[Entries from a dataset]
+++

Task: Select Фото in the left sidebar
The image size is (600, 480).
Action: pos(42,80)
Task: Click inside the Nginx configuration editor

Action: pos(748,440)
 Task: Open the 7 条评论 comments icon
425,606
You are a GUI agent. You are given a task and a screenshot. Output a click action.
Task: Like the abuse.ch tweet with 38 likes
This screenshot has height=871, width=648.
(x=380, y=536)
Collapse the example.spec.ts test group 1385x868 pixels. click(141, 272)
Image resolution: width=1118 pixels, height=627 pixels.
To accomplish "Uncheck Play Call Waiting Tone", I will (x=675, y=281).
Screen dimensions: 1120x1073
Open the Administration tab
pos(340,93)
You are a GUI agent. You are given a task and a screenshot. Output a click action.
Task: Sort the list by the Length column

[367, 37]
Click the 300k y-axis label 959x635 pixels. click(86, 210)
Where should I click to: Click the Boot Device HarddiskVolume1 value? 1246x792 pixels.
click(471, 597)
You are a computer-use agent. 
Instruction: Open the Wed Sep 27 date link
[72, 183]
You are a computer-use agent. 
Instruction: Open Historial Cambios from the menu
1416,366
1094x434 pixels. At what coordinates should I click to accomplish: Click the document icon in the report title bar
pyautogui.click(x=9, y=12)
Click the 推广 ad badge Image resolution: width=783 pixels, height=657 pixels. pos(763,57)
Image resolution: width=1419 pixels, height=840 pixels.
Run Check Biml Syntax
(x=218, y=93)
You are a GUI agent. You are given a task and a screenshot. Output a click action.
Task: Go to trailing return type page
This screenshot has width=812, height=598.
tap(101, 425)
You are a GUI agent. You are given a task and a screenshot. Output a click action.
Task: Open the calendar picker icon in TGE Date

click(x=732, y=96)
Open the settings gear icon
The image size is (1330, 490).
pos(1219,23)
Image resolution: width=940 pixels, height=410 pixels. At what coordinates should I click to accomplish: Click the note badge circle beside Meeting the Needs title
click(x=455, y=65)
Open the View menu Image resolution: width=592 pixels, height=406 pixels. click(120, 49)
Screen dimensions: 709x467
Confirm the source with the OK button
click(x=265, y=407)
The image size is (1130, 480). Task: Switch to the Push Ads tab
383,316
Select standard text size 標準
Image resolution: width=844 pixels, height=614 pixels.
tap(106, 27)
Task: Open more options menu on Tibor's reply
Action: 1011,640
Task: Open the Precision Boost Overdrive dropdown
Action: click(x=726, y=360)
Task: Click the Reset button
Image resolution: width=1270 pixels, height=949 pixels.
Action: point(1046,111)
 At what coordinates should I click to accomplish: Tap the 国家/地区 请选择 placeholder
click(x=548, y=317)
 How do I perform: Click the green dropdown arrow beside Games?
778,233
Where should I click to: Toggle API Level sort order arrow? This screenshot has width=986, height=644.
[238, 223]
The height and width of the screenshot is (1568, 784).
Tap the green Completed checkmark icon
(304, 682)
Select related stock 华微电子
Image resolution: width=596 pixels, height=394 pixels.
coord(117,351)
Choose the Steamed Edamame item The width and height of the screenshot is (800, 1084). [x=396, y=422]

+++

WHAT YOU HAVE TO DO
Rewrite all of the rows above, swapping each occurrence of "Screen dimensions" for "Display size" and leaving everything else unchanged.

TASK RESPONSE
Task: Select Фото in the left sidebar
The image size is (600, 480).
Action: pos(42,80)
Task: Click inside the Nginx configuration editor

Action: pos(748,440)
 Task: Open the 7 条评论 comments icon
425,606
You are a GUI agent. You are given a task and a screenshot. Output a click action.
Task: Like the abuse.ch tweet with 38 likes
This screenshot has height=871, width=648.
(x=380, y=536)
Collapse the example.spec.ts test group 1385x868 pixels. click(141, 272)
Image resolution: width=1118 pixels, height=627 pixels.
To accomplish "Uncheck Play Call Waiting Tone", I will (x=675, y=281).
Display size: 1120x1073
Open the Administration tab
pos(340,93)
You are a GUI agent. You are given a task and a screenshot. Output a click action.
Task: Sort the list by the Length column

[367, 37]
Click the 300k y-axis label 959x635 pixels. click(86, 210)
Where should I click to: Click the Boot Device HarddiskVolume1 value? 1246x792 pixels.
click(471, 597)
You are a computer-use agent. 
Instruction: Open the Wed Sep 27 date link
[72, 183]
You are a computer-use agent. 
Instruction: Open Historial Cambios from the menu
1416,366
1094x434 pixels. At what coordinates should I click to accomplish: Click the document icon in the report title bar
pyautogui.click(x=9, y=12)
Click the 推广 ad badge Image resolution: width=783 pixels, height=657 pixels. pos(763,57)
Image resolution: width=1419 pixels, height=840 pixels.
Run Check Biml Syntax
(x=218, y=93)
You are a GUI agent. You are given a task and a screenshot. Output a click action.
Task: Go to trailing return type page
This screenshot has width=812, height=598.
tap(101, 425)
You are a GUI agent. You are given a task and a screenshot. Output a click action.
Task: Open the calendar picker icon in TGE Date

click(x=732, y=96)
Open the settings gear icon
The image size is (1330, 490).
pos(1219,23)
Image resolution: width=940 pixels, height=410 pixels. At what coordinates should I click to accomplish: Click the note badge circle beside Meeting the Needs title
click(x=455, y=65)
Open the View menu Image resolution: width=592 pixels, height=406 pixels. click(120, 49)
Display size: 709x467
Confirm the source with the OK button
click(x=265, y=407)
The image size is (1130, 480). Task: Switch to the Push Ads tab
383,316
Select standard text size 標準
Image resolution: width=844 pixels, height=614 pixels.
tap(106, 27)
Task: Open more options menu on Tibor's reply
Action: 1011,640
Task: Open the Precision Boost Overdrive dropdown
Action: click(x=726, y=360)
Task: Click the Reset button
Image resolution: width=1270 pixels, height=949 pixels.
Action: point(1046,111)
 At what coordinates should I click to accomplish: Tap the 国家/地区 请选择 placeholder
click(x=548, y=317)
 How do I perform: Click the green dropdown arrow beside Games?
778,233
Where should I click to: Toggle API Level sort order arrow? This screenshot has width=986, height=644.
[238, 223]
The height and width of the screenshot is (1568, 784).
Tap the green Completed checkmark icon
(304, 682)
Select related stock 华微电子
Image resolution: width=596 pixels, height=394 pixels.
coord(117,351)
Choose the Steamed Edamame item The width and height of the screenshot is (800, 1084). [x=396, y=422]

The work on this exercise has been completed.